We now live in Dirtwater where my husband is the preacher in Disciples of Christ church. I have started the Women's Christian Temperance Union (WCTU). I am the president and I have helped many women, including Garmaine, Maggie, and Sioux, out of the depravity of unhealthy lifestyles focusing on men and negative substances. My hope and prayer is that the rest of Dirtwater would turn from their sinful ways. In my spare time, I also volunteer as a jail evangelist and try to reform the inmates, teach Sunday School, and attend to the poor and needy.

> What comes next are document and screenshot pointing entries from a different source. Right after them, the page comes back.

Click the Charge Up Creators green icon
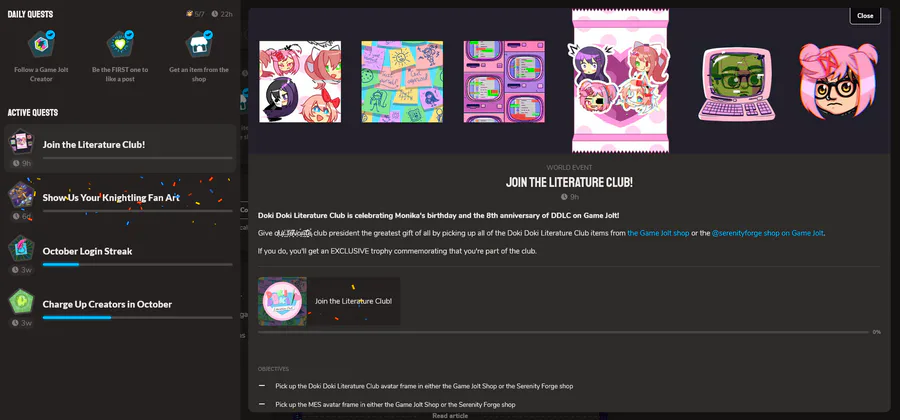The image size is (900, 420). 21,301
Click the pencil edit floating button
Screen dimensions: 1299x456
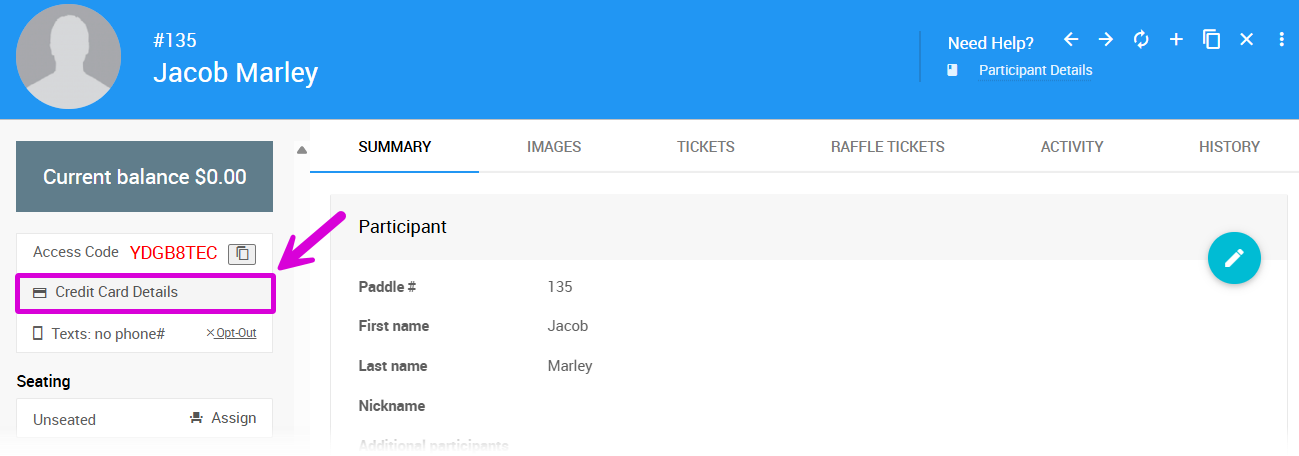tap(1234, 258)
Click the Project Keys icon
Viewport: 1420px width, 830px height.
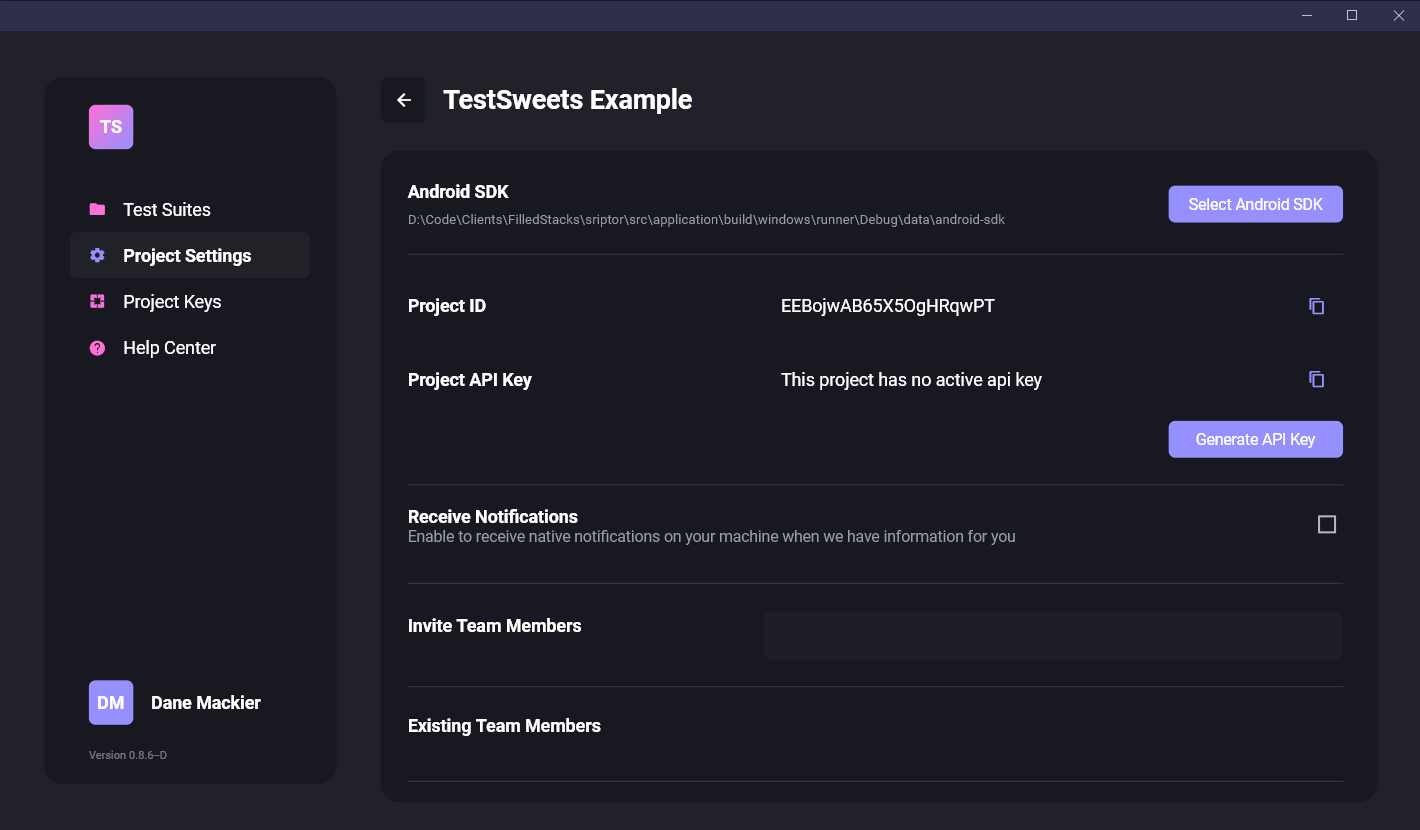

The truth is, I have my own demons and driving spirits to contend with, based on past familial neglect and heartaches. When I first arrived in Dirtwater, I founded the temperance union and am determined to get my point across, my point is THE WAY, the ONLY WAY to living the RIGHT LIFE. However, as I push my views around and insist, quite loudly and at times violently, on others, I know deep down my heart is not well. By the time, I am arrested and jailed (for unjustified reasons, I might add), I find deliverance from my own controlling behaviors, in fact realize that such as alcohol is a force that controls some, so do am I addicted to the power of controlling others. In reality, I discover that I lack all control, which scares me more, which increases my desire to appear more and more in control. After Dallas, I realize that by relinquishing control, I not only feel a lot more at peace, but have a better way of reaching people with a message of love, not hate, and transforming their lives to freedom through forming meaningful relationships. This is what I have found now in the place I am in eternity. Saving someone doesn't require control, but allowing yourself to love them where they are at non-judgementally. I show that love at the end by buying the child, Fester, who himself has been delivered, in a sense, a football team. In short, from my time in the outer world, I have found that love is the most valuable gift we are given and can give to others.

I, Carrie Nation, (not Lia Weston) agree to be portrayed in this play in the fashion that I am because I feel that in my life on earth I went about spreading my message with hate and therefore was unsuccessful in my endeavors. I feel that by having myself made into a caricature, the true message of transformation and journey to wholeness will be shown, not just in those I want to reach but in my life.